Nagpur Animal Husbandry Department and Poultry Industry Try to Silence Public Health Warning on Bird Flu

Posted on by Erika Goyal

After its informative billboard urging people to choose vegan meals to help stop the spread of bird flu, which spreads like wildfire through crowded factory farm sheds, was ordered to be removed by the Office of the Deputy Commissioner of Animal Husbandry, Nagpur, PETA India has sent a letter of complaint to Deputy Commissioner Dr Nitin Phuke urging him to reconsider the decision both in the interest of chicken welfare and to protect public health and safety. Meanwhile, as another attempt to silence PETA India’s truth-telling message, Vets in Poultry Association has filed a complaint with The Advertising Standards Council of India that falsely alleges that bird flu only infects birds, whereas in truth it has already infected numerous mammalian species and resulted in numerous human deaths worldwide. PETA India has meanwhile replaced the bird flu billboard with an ad featuring actor Radhika Madan posing in a garment made of cabbage leaves, urging passersby to Turn Over a New Leaf and Try Vegan.

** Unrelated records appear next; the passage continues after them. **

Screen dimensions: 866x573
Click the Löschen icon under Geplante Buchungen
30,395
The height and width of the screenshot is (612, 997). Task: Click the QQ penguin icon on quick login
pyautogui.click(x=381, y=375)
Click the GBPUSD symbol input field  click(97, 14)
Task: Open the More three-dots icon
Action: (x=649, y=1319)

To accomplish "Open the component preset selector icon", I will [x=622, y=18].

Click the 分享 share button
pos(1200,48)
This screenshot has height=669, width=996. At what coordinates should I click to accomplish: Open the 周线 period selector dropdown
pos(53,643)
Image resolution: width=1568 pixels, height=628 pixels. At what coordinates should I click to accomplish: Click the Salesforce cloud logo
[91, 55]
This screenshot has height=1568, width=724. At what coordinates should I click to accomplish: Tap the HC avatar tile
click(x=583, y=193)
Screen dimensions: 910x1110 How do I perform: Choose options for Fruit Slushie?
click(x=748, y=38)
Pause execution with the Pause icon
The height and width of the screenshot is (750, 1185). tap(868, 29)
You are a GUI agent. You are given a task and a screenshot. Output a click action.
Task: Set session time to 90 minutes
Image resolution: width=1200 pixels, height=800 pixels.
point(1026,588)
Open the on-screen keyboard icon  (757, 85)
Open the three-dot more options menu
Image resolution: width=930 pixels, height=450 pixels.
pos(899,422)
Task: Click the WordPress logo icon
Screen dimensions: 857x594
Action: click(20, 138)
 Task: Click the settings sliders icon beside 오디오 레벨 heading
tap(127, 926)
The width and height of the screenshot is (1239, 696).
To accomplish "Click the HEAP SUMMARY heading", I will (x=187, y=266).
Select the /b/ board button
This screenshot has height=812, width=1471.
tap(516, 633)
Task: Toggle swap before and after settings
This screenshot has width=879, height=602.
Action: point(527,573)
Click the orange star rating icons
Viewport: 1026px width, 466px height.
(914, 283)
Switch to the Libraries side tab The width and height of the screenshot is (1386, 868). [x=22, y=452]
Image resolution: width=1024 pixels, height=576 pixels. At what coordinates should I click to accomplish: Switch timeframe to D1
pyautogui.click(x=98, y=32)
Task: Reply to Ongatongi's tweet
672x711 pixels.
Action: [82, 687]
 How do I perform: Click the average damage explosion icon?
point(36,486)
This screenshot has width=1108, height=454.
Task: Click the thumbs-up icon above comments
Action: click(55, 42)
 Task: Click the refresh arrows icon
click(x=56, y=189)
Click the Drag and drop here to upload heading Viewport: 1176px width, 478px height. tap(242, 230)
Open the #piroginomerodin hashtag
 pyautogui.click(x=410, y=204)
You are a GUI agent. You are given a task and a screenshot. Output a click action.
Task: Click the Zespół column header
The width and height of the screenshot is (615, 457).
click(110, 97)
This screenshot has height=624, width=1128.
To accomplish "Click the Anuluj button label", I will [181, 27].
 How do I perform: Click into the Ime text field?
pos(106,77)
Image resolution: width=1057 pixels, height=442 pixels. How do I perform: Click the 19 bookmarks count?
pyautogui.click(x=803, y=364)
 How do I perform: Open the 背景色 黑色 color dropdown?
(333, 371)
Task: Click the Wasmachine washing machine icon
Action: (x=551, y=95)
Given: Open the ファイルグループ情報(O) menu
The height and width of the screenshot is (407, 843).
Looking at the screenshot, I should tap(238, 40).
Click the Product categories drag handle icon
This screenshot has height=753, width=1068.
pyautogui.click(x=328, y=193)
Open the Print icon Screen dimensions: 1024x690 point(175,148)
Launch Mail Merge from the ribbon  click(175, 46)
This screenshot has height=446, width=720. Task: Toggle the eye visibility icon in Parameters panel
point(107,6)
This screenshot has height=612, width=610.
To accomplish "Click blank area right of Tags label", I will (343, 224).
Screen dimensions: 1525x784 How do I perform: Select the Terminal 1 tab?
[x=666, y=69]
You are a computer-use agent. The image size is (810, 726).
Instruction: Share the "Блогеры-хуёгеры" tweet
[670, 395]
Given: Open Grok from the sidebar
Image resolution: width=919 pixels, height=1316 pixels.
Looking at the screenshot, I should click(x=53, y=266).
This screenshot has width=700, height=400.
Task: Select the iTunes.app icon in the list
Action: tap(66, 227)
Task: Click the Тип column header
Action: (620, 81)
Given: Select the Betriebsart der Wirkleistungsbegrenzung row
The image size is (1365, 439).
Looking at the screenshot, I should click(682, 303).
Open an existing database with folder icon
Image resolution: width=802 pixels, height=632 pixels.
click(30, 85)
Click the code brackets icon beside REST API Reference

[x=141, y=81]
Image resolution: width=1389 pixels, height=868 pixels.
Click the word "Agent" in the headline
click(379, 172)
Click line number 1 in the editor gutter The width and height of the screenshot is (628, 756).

The billboard read, “बर्ड फ्लू, हा संकटाचा संकेत आहे. वीगन बना!”, which means “Bird Flu, this is a sign of trouble. Go Vegan!” in English. It aimed to inform the public that factory farms and live-animal markets, where sick chickens are often confined in unsanitary conditions, creates an ideal environment for the transmission and mutation of viral diseases, while emphasizing individual responsibility to help prevent future pandemics, by choosing to eat vegan. 

This billboard is located at 535H+WR2, next to Moti Mahal, Sadar, Nagpur, Maharashtra, 440001

Virologists warn that as bird flu is increasingly infecting mammals, the virus is at risk of becoming more easily transmissible to and between humans. Health experts have warned that H5N1 bird flu – which has a mortality rate of approximately 60% in humans – has a potential for a pandemic 100 times worse than COVID-19. According to the World Health Organization, exposure to diseased or dead birds or contaminated environments, such as live bird markets, carcasses or raw meat, contaminated eggshells and raw dairy, can risk bird flu infection.  

In addition to helping fight infectious diseases, people who eat vegan reduce their risk of developing heart disease, diabetes, and cancer. Vegan meals also spare animals immense suffering. In today’s meat, egg, and dairy industries, huge numbers of animals are raised in vast warehouses in severe confinement. Chickens’ throats are cut while they’re still conscious, and for eggs, male chicks are commonly burned, drowned, crushed, fed live to fish, or killed in other cruel ways along with other unwanted chicks because they cannot lay eggs. Similarly, cows are forcibly separated from their beloved calves for dairy, pigs are stabbed in the heart, and fish are cut open while they’re still alive for food. 

PETA India emphasizes that chickens, like humans, are sentient beings with unique personalities who form intricate social bonds, experience dreams while sleeping, and even anticipate the future. Just like us, they do not want to die, yet an estimated 1 million living feeling chickens are killed to be eaten every four hours in India.